Доктора Хартманы с первого взгляда вызвали у него антипатию. Симон не любил рыжих людей, а особенно такого типа. Коренастые, с бледной веснушчатой кожей. Старший, которого по словам Ани звали Йоси или, возможно, Иосиф — с проседью в редеющих волосах. Младший, Эдуард, с отвратительно огненной шевелюрой. Ему бы еще нос картошкой и зеленые штаны — был бы клоун клоуном.
Симон вошел и вежливо поздоровался.
— Ну вот, еще один, — оба воззрились на него с плохо скрываемым презрением.
— Я осмотрю его, — сказал Эдуард Хартман отцу, — можешь идти. Что стоишь, давай, раздевайся и ложись на кушетку, — бросил он Симону.
— Успею, у меня еще полчаса в запасе. Вместе пойдем, — откликнулся Йоси. — Сначала разберемся с молодым человеком.
— Я, вообще-то, с Вами на брудершафт не пил, — заметил Соловейчик, расстегивая рубашку.

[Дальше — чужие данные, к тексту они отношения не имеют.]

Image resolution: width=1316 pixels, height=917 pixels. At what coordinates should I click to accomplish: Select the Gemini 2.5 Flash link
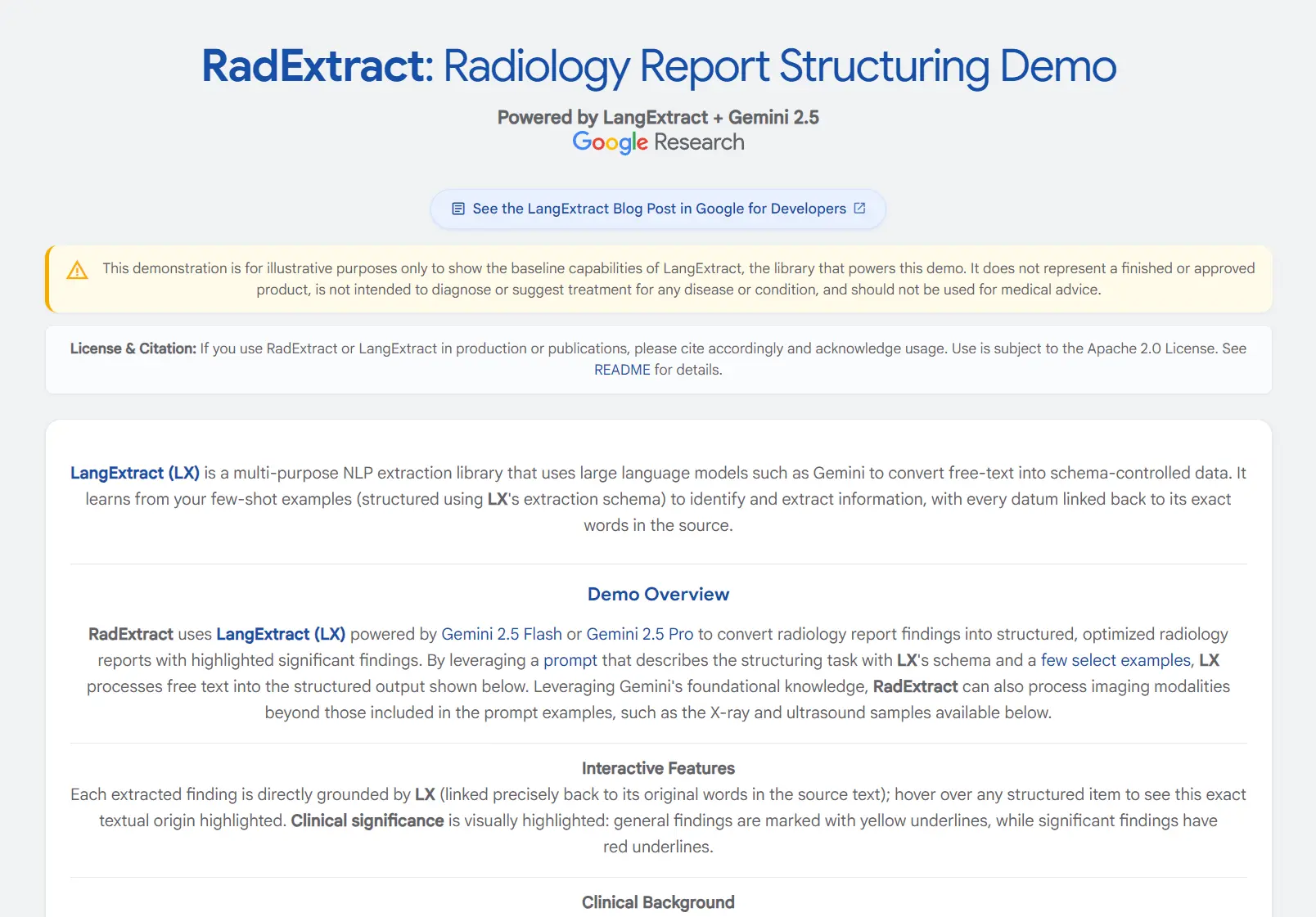(x=502, y=634)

Врачебный осмотр он выдержал с достоинством, понимая, что любое сопротивление его только унизит.
— Может, и не на брудершафт, но выпить придется, Вам по крайней мере, — Хартман старший протянул ему стакан воды и две белые таблетки на блюдечке.
— Что это? — подозрительно спросил Симон.
— Снотворное. Мы должны убедиться, с каким «клиентом» имеем дело, правильно? Вы сами-то знаете, кто там у Вас сидит внутри?
— Не знаю, — признался Симон и, взяв с блюдца таблетки, проглотил их и запил водой. Ему самому было интересно услышать про своего «зверя». — Кто-то летающий или прыгающий, потому что ухитрился вчера скинуть вазу с полки.
— Все они скачут, как кузнечики, — вмешался в разговор Эдик Хартман, — даже ежики и кроты. Это же не настоящие животные, а... — он подыскивал подходящее слово, — ожившие мыслеформы.
— А почему они оживают?
— Это мы пытаемся выяснить, — наставительно произнес Йоси. — И вот что, уважаемый, у нас очень много работы, поэтому лишние вопросы... э, скажем, не приветствуются.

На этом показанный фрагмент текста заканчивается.